▶ [TEXT]:
Sometimes a relapse is so severe, detox and residential treatment is advised. After a stay in a residential treatment center, maybe even for a second time, many clients don’t like the idea of going back to the very beginning of their recovery journey. In fact, going back into treatment can feel a bit like retracing their steps or “repeating a grade” as in elementary school.
The tendency is to think that they’ve already been there and done that. So what else is there to learn from a repeat visit to a treatment center? The answer is that your client will always pick up new pieces of information. They will learn new strategies for coping, how to deal with recurring issues and problems, how to incorporate healthier behavior patterns into their life and not allow stress to get them down. They will even learn how to communicate better. Research shows that people in long-term recovery may have visited a treatment center four to five times in the course of their life in recovery.
Relapses, severe and frequent, tell me there may be co-occurring elements that have not been discussed during the previous stay at a treatment center. I will suggest to the current facility (and the client) a referral to a center that features a co-occurring disorders program. A number of treatment centers offer this type of program as part of their addiction-treatment plan. If drugs and alcohol have been used as self-medication to disguise a mental health condition, a treatment facility with expertise in co-occurring disorders will recognize that both mental health and addiction problems should be treated during this client’s stay.
If the client has relapsed, gone back into treatment, relapsed again and continued with several additional stays in residential treatment, I will suggest the client go to a long-term residential facility. Such a facility offers the client a stay between 6 and 12 months, so they can re-learn how to live without drinking or drugging. Hand-in-hand with the long-term residential programs are psychiatric services to address any co-occurring disorders.

▶ [MATERIAL SHOWN]:
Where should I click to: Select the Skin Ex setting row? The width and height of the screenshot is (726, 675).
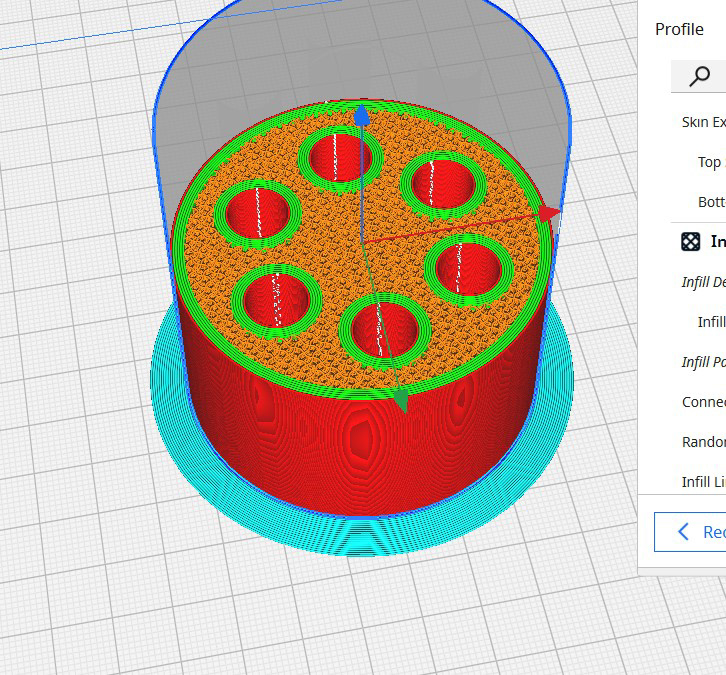[703, 122]
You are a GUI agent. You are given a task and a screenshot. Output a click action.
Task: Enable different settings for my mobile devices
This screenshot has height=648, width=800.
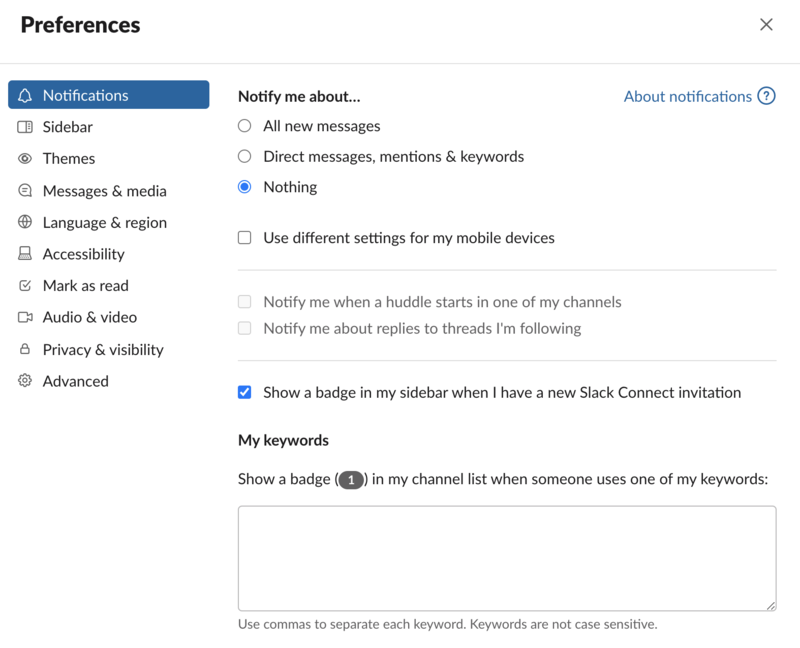point(244,238)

▶ [ACTIONS TO TAKE]:
**a)** Answer these from the text on relapse and residential treatment.
(i) According to research, how many times may people in long-term recovery have visited a treatment center?
(ii) How long does a stay at a long-term residential facility last?
(iii) For severe and frequent relapses, what kind of program does the writer suggest a referral to?
**b)** Carry on the text about relapse and residential treatment from the point where it stops.

▶ [ANSWERS TO THE EXERCISE]:
**a)**
(i) Four to five times in the course of their life in recovery.
(ii) Between 6 and 12 months.
(iii) A co-occurring disorders program.

**b)**
After a stay in a long-term residential program, a focus on assistance in entering back into “real life” is important and necessary and many recovery coaches are employed for this purpose. After 12 months in a residential program the client will often need to be reacquainted with such day-to-day tasks as driving a car or using an ATM. Just shopping in a Wal-Mart can be over stimulating. To ensure continued sobriety with support, a stay at a halfway house is the next logical step for a client leaving long-term residential treatment.
More and more halfway houses are popping up to cater to the older, more affluent recovering client. Some upscale halfway houses (or transitional housing environments) feature private rooms, live-in chefs, gym memberships and charge upwards of $10,000 a month. Others feature a more middle-class suburban environment and will charge $3,000 per month. The Oxford Houses, a nationwide not-for-profit organization, charges in the vicinity of $500-$700 a month. All of these halfway houses offer an environment where staying sober is seen as a requirement of living in the house and sobriety is monitored by frequent toxicology tests. The client must find a job or attend school within thirty days and frequent attendance at 12-step meetings is usually required. The length of stay in a halfway house varies, but it can be as long as one year.